Goal of the exercise
Update the listing from the line with "This screenshot has height=427, width=753." through the line with "(x=678, y=50)" by replacing "notifications bell" with "notifications panel", and give only those lines with everything else unchanged.

[Word and element location data]
------------------------------
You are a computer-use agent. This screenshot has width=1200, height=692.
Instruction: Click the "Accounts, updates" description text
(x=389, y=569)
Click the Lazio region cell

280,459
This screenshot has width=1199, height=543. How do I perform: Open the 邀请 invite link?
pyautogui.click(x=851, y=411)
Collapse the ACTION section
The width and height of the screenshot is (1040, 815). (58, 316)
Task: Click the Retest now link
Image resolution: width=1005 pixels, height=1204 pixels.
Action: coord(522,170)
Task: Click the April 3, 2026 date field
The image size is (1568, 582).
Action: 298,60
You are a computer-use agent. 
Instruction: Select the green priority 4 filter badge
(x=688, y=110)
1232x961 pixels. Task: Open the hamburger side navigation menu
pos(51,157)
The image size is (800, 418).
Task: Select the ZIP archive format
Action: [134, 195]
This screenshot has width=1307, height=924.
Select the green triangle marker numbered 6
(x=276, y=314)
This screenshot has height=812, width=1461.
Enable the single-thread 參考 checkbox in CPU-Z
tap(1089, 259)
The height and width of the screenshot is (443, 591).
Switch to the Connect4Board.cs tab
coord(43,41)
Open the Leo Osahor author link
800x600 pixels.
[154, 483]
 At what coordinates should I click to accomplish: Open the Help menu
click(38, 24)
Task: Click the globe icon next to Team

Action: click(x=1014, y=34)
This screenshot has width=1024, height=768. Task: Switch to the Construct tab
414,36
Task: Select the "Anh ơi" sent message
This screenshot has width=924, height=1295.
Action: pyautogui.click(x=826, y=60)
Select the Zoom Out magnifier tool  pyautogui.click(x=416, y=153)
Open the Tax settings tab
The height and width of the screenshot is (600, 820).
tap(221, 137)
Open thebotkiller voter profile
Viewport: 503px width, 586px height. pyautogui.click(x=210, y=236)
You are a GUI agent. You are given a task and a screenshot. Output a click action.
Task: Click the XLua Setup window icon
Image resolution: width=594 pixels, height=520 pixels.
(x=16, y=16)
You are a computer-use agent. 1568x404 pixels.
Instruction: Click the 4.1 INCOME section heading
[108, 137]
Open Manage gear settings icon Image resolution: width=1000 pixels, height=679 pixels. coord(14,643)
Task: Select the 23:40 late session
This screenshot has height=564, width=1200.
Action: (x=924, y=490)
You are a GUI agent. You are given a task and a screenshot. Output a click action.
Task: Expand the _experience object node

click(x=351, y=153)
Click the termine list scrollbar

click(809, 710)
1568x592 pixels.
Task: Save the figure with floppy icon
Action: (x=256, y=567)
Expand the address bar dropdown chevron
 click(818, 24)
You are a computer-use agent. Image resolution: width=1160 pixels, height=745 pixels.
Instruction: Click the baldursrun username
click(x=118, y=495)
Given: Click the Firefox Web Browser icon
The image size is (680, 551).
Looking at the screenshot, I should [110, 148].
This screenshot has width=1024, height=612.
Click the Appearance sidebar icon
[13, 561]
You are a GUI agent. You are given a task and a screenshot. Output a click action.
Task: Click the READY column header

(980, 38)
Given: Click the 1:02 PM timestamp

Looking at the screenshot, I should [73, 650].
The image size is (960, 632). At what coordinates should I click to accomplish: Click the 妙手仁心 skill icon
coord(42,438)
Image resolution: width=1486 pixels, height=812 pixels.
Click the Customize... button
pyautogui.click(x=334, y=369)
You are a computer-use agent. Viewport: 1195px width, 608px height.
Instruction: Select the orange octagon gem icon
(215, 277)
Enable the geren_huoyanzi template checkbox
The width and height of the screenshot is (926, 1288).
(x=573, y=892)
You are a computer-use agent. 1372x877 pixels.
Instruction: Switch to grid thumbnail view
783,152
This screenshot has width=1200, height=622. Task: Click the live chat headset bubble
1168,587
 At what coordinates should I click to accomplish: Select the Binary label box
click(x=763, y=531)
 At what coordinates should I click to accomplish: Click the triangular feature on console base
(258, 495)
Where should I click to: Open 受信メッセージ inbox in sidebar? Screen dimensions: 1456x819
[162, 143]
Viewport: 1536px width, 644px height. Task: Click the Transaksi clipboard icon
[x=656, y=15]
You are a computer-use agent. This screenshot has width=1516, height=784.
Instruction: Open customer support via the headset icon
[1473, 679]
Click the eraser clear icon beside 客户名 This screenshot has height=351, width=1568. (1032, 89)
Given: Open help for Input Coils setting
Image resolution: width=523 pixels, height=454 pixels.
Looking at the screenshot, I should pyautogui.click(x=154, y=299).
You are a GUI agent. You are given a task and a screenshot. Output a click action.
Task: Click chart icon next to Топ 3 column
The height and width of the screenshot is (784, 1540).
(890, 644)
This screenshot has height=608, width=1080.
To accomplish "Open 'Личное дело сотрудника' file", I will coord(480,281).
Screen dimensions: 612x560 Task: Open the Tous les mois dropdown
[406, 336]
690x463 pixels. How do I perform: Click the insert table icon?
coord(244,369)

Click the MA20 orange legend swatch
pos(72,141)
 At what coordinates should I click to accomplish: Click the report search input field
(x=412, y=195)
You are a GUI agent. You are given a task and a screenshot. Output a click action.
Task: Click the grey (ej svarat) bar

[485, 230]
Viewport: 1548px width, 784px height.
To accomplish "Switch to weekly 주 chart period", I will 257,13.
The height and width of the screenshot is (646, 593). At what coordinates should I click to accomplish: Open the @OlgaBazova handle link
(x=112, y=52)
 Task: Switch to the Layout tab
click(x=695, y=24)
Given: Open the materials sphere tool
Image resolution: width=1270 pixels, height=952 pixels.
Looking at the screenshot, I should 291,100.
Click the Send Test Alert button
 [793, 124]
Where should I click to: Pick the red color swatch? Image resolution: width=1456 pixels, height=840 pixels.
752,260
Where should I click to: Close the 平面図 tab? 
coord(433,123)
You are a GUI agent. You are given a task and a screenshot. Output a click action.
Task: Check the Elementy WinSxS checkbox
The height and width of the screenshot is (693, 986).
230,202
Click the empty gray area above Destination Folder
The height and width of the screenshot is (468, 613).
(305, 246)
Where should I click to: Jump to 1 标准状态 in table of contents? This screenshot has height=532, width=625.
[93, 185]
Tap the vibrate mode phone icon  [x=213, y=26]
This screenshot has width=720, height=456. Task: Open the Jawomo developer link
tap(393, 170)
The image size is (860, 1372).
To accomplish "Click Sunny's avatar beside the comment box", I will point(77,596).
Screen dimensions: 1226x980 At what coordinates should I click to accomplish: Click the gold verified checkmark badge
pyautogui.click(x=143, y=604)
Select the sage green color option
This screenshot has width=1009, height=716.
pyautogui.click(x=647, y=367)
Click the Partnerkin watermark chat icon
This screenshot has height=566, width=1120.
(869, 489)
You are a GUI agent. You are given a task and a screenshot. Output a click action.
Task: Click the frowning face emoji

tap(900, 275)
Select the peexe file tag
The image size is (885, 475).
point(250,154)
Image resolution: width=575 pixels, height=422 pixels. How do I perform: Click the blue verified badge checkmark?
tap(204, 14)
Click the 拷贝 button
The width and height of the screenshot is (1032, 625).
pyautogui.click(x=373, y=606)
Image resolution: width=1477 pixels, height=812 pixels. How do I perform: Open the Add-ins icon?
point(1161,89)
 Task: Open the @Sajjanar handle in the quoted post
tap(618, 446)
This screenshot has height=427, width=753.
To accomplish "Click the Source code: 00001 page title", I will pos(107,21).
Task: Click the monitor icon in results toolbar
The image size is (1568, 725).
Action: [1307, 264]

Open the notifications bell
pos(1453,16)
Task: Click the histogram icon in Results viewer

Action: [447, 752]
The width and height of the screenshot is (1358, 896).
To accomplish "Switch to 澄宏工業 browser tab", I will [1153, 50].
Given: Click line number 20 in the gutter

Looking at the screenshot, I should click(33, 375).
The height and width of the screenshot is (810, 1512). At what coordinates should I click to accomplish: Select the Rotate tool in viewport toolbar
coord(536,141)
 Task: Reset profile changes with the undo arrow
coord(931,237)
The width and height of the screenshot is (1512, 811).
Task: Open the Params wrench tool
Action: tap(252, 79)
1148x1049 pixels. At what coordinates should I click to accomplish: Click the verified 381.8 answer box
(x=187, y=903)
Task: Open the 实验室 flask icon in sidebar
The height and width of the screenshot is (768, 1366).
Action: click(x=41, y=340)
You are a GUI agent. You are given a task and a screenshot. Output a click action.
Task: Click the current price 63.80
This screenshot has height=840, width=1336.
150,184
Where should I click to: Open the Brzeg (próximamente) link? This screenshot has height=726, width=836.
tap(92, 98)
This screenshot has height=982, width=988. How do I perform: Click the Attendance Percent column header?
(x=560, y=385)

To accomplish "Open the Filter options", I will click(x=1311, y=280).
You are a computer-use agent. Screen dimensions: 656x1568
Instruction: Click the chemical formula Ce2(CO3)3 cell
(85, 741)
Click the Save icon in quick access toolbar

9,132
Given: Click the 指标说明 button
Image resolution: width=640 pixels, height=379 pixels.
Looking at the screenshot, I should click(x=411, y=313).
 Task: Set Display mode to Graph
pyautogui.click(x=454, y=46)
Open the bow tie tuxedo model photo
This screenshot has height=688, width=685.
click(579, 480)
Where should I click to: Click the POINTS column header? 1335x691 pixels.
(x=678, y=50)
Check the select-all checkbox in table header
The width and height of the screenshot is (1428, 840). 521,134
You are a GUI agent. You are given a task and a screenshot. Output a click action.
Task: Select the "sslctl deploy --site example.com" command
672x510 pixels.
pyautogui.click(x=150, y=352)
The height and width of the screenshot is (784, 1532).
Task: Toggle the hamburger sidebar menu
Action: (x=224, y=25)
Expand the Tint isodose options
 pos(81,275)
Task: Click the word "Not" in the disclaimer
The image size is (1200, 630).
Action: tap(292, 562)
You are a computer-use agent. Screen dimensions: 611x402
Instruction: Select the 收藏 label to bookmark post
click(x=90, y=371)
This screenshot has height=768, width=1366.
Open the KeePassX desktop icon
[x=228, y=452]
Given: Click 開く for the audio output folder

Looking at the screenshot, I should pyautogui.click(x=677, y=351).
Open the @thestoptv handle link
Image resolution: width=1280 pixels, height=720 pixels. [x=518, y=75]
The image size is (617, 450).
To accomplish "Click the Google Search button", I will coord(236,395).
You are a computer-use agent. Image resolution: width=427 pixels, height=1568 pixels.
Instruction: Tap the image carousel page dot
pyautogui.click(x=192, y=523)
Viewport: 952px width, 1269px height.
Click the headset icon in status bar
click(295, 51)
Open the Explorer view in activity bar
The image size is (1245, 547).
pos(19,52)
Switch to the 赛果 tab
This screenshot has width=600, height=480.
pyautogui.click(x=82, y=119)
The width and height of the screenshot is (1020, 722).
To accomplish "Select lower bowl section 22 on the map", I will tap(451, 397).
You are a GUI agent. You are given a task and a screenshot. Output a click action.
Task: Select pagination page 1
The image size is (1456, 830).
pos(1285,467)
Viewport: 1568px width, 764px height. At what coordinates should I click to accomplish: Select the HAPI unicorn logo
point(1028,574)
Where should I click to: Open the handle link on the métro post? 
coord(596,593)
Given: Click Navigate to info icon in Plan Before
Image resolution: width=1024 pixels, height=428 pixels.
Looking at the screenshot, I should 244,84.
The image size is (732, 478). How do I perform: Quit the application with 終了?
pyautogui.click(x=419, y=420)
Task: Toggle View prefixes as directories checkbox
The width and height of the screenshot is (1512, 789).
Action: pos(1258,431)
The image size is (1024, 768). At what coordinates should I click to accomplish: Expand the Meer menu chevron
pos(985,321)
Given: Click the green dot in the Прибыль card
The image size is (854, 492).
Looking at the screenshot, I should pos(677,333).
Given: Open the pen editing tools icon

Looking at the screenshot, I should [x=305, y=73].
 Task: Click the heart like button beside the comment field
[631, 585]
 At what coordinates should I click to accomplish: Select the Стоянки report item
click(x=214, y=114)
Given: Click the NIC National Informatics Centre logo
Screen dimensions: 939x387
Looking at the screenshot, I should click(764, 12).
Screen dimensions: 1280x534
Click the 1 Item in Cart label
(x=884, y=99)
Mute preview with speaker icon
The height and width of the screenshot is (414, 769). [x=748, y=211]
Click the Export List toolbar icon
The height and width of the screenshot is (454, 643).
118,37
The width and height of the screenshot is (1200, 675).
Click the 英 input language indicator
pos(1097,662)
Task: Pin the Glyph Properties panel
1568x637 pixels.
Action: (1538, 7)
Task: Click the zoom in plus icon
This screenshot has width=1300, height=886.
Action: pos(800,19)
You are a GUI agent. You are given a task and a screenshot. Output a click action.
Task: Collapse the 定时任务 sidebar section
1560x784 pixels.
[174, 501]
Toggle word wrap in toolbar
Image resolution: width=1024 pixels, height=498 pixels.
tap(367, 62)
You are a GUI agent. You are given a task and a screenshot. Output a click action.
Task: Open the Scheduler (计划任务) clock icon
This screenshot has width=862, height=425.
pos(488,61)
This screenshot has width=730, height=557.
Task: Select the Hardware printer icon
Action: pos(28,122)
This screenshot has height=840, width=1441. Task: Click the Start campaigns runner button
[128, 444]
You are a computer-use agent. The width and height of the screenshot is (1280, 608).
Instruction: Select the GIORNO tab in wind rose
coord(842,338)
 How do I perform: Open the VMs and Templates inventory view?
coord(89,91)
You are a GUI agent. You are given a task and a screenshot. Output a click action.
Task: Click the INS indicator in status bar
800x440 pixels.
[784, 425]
------------------------------
Written answer
This screenshot has height=427, width=753.
To accomplish "Click the Source code: 00001 page title", I will pos(107,21).
Task: Click the monitor icon in results toolbar
The image size is (1568, 725).
Action: [1307, 264]

Open the notifications panel
pos(1453,16)
Task: Click the histogram icon in Results viewer

Action: [447, 752]
The width and height of the screenshot is (1358, 896).
To accomplish "Switch to 澄宏工業 browser tab", I will [1153, 50].
Given: Click line number 20 in the gutter

Looking at the screenshot, I should click(33, 375).
The height and width of the screenshot is (810, 1512). At what coordinates should I click to accomplish: Select the Rotate tool in viewport toolbar
coord(536,141)
 Task: Reset profile changes with the undo arrow
coord(931,237)
The width and height of the screenshot is (1512, 811).
Task: Open the Params wrench tool
Action: tap(252, 79)
1148x1049 pixels. At what coordinates should I click to accomplish: Click the verified 381.8 answer box
(x=187, y=903)
Task: Open the 实验室 flask icon in sidebar
The height and width of the screenshot is (768, 1366).
Action: click(x=41, y=340)
You are a GUI agent. You are given a task and a screenshot. Output a click action.
Task: Click the current price 63.80
This screenshot has height=840, width=1336.
150,184
Where should I click to: Open the Brzeg (próximamente) link? This screenshot has height=726, width=836.
tap(92, 98)
This screenshot has height=982, width=988. How do I perform: Click the Attendance Percent column header?
(x=560, y=385)

To accomplish "Open the Filter options", I will click(x=1311, y=280).
You are a computer-use agent. Screen dimensions: 656x1568
Instruction: Click the chemical formula Ce2(CO3)3 cell
(85, 741)
Click the Save icon in quick access toolbar

9,132
Given: Click the 指标说明 button
Image resolution: width=640 pixels, height=379 pixels.
Looking at the screenshot, I should click(x=411, y=313).
 Task: Set Display mode to Graph
pyautogui.click(x=454, y=46)
Open the bow tie tuxedo model photo
This screenshot has height=688, width=685.
click(579, 480)
Where should I click to: Click the POINTS column header? 1335x691 pixels.
(x=678, y=50)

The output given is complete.